本发明公开了两种蛋白质及其编码基因在调控植物耐盐性中的应用。所述蛋白质A为序列表序列1所示的蛋白质；所述蛋白质B为序列表序列4所示的蛋白质。实验证明，蛋白质A和B编码基因不表达的双纯合T-DNA插入的双突变体cdkb1;1/1;2的耐盐性明显高于野生型拟南芥，而单纯合T-DNA插入突变体cdkb1;1和cdkb1;2的耐盐性与野生型相同，说明蛋白质A和B共同作用，具有调控植物耐盐性的作用。本发明为研究植物耐盐性开辟了一条新的途径。

1.蛋白质A和B在调控目的植物耐盐性中的应用；所述蛋白质A为序列表序列1所示的蛋白质；所述蛋白质B为序列表序列4所示的蛋白质。
2.根据权利要求1所述的应用，其特征在于：所述调控目的植物耐盐性为提高目的植物的耐盐性。
3.根据权利要求2所述的应用，其特征在于：所述提高目的植物的耐盐性包括抑制所述目的植物中所述蛋白质A和B编码基因表达的步骤。
4.根据权利要求3所述的应用，其特征在于：所述蛋白质A的编码基因为序列表序列2或3所示的基因；和/或，所述蛋白质B的编码基因为序列表序列5或6所示的基因。
5.根据权利要求1—4中任一所述的应用，其特征在于：所述目的植物为双子叶植物或单子叶植物。

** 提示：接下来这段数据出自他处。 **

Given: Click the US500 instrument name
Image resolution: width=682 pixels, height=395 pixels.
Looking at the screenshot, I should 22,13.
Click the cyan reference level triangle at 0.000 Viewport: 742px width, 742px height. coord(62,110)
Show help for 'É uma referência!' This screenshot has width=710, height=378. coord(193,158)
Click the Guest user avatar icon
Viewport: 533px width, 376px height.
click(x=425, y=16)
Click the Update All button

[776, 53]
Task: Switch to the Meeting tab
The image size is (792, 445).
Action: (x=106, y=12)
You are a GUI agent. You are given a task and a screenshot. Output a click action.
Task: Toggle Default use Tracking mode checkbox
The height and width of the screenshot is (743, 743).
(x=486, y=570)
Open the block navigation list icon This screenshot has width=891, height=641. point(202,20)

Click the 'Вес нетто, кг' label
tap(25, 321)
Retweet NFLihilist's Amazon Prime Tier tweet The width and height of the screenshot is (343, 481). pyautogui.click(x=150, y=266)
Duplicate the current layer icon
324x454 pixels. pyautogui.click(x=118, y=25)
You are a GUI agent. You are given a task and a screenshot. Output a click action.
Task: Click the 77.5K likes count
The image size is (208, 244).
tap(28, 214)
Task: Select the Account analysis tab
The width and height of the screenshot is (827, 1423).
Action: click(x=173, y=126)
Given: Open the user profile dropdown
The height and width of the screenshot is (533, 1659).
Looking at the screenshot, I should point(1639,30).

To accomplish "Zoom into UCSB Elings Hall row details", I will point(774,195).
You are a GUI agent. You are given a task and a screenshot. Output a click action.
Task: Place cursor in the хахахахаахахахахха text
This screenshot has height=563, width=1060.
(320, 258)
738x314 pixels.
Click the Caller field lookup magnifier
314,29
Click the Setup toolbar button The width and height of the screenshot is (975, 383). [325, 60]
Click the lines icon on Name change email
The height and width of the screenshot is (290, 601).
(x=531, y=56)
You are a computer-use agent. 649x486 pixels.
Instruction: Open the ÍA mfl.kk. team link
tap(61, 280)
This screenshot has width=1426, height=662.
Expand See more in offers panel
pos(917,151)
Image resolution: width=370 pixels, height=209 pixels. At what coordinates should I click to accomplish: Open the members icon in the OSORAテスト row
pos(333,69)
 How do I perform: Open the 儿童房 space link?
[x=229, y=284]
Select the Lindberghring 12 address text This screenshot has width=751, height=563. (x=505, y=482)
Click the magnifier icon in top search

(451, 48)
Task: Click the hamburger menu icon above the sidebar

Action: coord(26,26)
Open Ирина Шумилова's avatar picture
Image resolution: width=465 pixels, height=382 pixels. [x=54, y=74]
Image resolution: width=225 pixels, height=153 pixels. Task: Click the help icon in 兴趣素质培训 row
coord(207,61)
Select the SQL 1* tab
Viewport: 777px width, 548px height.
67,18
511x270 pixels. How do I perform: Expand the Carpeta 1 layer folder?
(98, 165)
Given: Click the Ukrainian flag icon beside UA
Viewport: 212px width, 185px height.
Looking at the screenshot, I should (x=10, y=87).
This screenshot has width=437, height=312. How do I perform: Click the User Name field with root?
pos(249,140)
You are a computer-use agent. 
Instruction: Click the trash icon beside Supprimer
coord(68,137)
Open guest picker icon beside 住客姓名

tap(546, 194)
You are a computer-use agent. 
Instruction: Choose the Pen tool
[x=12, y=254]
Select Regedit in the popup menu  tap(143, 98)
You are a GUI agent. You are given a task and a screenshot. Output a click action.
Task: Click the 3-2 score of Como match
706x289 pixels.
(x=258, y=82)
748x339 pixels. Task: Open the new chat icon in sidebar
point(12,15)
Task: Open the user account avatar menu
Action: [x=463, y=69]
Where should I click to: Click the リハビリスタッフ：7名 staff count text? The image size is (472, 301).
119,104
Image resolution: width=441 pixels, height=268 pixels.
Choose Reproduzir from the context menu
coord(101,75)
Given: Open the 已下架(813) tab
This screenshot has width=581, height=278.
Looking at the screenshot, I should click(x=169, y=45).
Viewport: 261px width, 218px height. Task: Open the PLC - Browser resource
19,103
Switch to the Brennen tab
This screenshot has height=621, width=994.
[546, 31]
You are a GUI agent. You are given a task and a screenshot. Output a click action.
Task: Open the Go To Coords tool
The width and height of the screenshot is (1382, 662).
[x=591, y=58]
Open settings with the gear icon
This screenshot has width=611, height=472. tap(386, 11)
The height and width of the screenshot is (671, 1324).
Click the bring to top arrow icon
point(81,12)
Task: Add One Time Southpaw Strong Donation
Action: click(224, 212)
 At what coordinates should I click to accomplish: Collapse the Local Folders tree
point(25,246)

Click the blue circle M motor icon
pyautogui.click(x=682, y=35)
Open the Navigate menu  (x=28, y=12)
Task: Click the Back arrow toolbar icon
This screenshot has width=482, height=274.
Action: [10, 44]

6.根据权利要求5所述的应用，其特征在于：所述双子叶植物为拟南芥。
7.一种培育耐盐性提高的拟南芥的方法，包括如下步骤：以拟南芥的突变体cdkb1;1和cdkb1;2为亲本进行人工杂交，获得F1代植株；再将所述F1代植株进行自交，获得F2代植株；将所述F2代植株或其自交后代植株作为待测植株丙，按照包括如下步骤的方法进行PCR筛选，获得与所述突变体cdkb1;1、突变体cdkb1;2和/或野生型哥伦比亚生态型拟南芥相比耐盐性提高的拟南芥：以所述待测植株丙的基因组DNA为模板，用引物对A、B、C1和C2分别进行PCR扩增，当所述引物对A的扩增产物中无1.2kb条带、所述引物对B的扩增产物中无1.1kb条带、所述引物对C1的扩增产物中含0.75kb条带、和所述引物对C2的扩增产物中含
1.1kb条带时，所述待测植株丙为所述耐盐性提高的拟南芥；所述引物对A由引物1-LP和1-RP组成；所述引物对C1由引物Lba1和1-RP组成；所述引物对B由引物2-LP和2-RP组成，所述引物对C2由引物Lba1和2-RP组成；所述引物1-LP为序列表序列3的第1114—1134位所示的单链DNA；所述引物1-RP为与序列表序列3的第2228—2249位核苷酸段反向互补的单链DNA；所述引物2-LP为与序列表序列6的第3657—3677位核苷酸段反向互补的单链DNA；所述引物2-RP为序列表序列6的第2558—2578所示的单链DNA；所述引物Lba1为序列表序列7所示的单链DNA。